Multimodal deep learning for prediction of postoperative complications in cardiac surgery

Chest radiographs are the most common imaging exam and are used for both diagnosis and monitoring of different diseases. When a patient undergoes a cardiac surgery, it is routine practice to obtain a chest X-ray right after the operation, that can support physicians in the detection of possible complications due to the surgery or the anesthesia. Together with the radiograph, vital parameters, that are collected at regular intervals in the intensive care unit, are checked by physicians to determine whether the patient’s state changes over time. Deep learning methods can be exploited to support specialists in interpreting chest X-rays at the point of care. Similarly, they can also support them in understanding the patient’s state from the monitored parameters, which are produced at a fast rate and can be difficult to process by the human brain, that is inclined to miss part of the information. A recurrent neural network was used in previous work to predict complications in the 24 hours following a cardiac surgery, by considering vital parameters, such as blood pressure, monitored at a time interval of 30 minutes [1]. The goal of this thesis is to investigate whether a multimodal approach, considering both the monitored data used in [1] and a chest radiograph that is taken after the operation can improve the prediction of complications. In particular, this work focuses on postoperative bleeding, a complication that requires a re-exploration surgery, and should be detected as early as possible. Different integration strategies are examined. The results of each experiment are compared with the results obtained by the model considering only the monitored temporal parameters to verify whether images could actually bring additional information to the model. The outcomes show that the multimodal models, that include the chest radiographs, performs better than the baseline, which is the model considering only the monitored parameters. Overall, the multimodal model outperforms the simple RNN, with an accuracy of 83.86 % and a ROC AUC score of 88.88%, which represents an absolute improvement of respectively 5.91 % and 3.19%.

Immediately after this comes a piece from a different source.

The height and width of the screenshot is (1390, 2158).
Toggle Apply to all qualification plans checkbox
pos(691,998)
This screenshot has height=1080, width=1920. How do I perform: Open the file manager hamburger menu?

Le radiografie toraciche sono l’esame visuale più comune per la diagnosi ed il monitoraggio di malattie di vario tipo. Quando un paziente subisce un intervento chirurgico, una x-ray del torace viene fatta di routine dopo l’operazione; essa può essere di supporto ai medici nel rilevamento di possibili complicanze dovute all’operazione o all’anestesia. Insieme alla radiografia, i parametri vitali, monitorati ad intervalli regolari in terapia intensiva, sono controllati dai dottori per determinare se lo stato del paziente cambia nel tempo. I metodi di apprendimento profondo (deep learning) possono essere sfruttati per supportare gli specialisti nell’interpretazione delle radiografie del torace. Allo stesso modo, tali metodi possono aiutare gli esperti nel comprendere lo stato del paziente attraverso i parametri monitorati, che sono spesso prodotti ad un elevato tasso di velocità e possono essere difficili da processare dall’ uomo, che è incline a perdere parte dell’informazione. Una rete neurale ricorrente è stata utilizzata in uno studio precedente per predire le complicanze nelle 24 ore che seguono un intervento cardiaco, considerando parametri vitali (es. pressione sanguigna) monitorati ogni 30 minuti [1]. L’ obiettivo di questa tesi è quello di investigare se un approccio multimodale, che considera i dati usati in [1], uniti ad una lastra toracica del paziente fatta dopo l’operazione, possa migliorare la predizione di complicanze. In particolare, questo lavoro si focalizza sul sanguinamento postoperatorio, una complicanza che richiede un’operazione riesplorativa, e che va diagnosticata il prima possibile. Sono state considerate diverse strategie di integrazione. I risultati di ciascun esperimento sono stati comparati con quelli ottenuti dal modello che considera soltanto i parametro temporali monitorati, per verificare se le immagini potessero portare informazioni aggiuntive al modello. I risultati mostrano che il modello multimodale, che include le lastre toraciche, è più performante di quello originale. Nel complesso, il modello multimodale supera la rete neurale ricorrente, con una accuratezza dell’83,86% ed un punteggio ROC AUC dell’88,88%, che rappresenta un miglioramento assoluto rispettivamente del 5,91% e del 3,19%.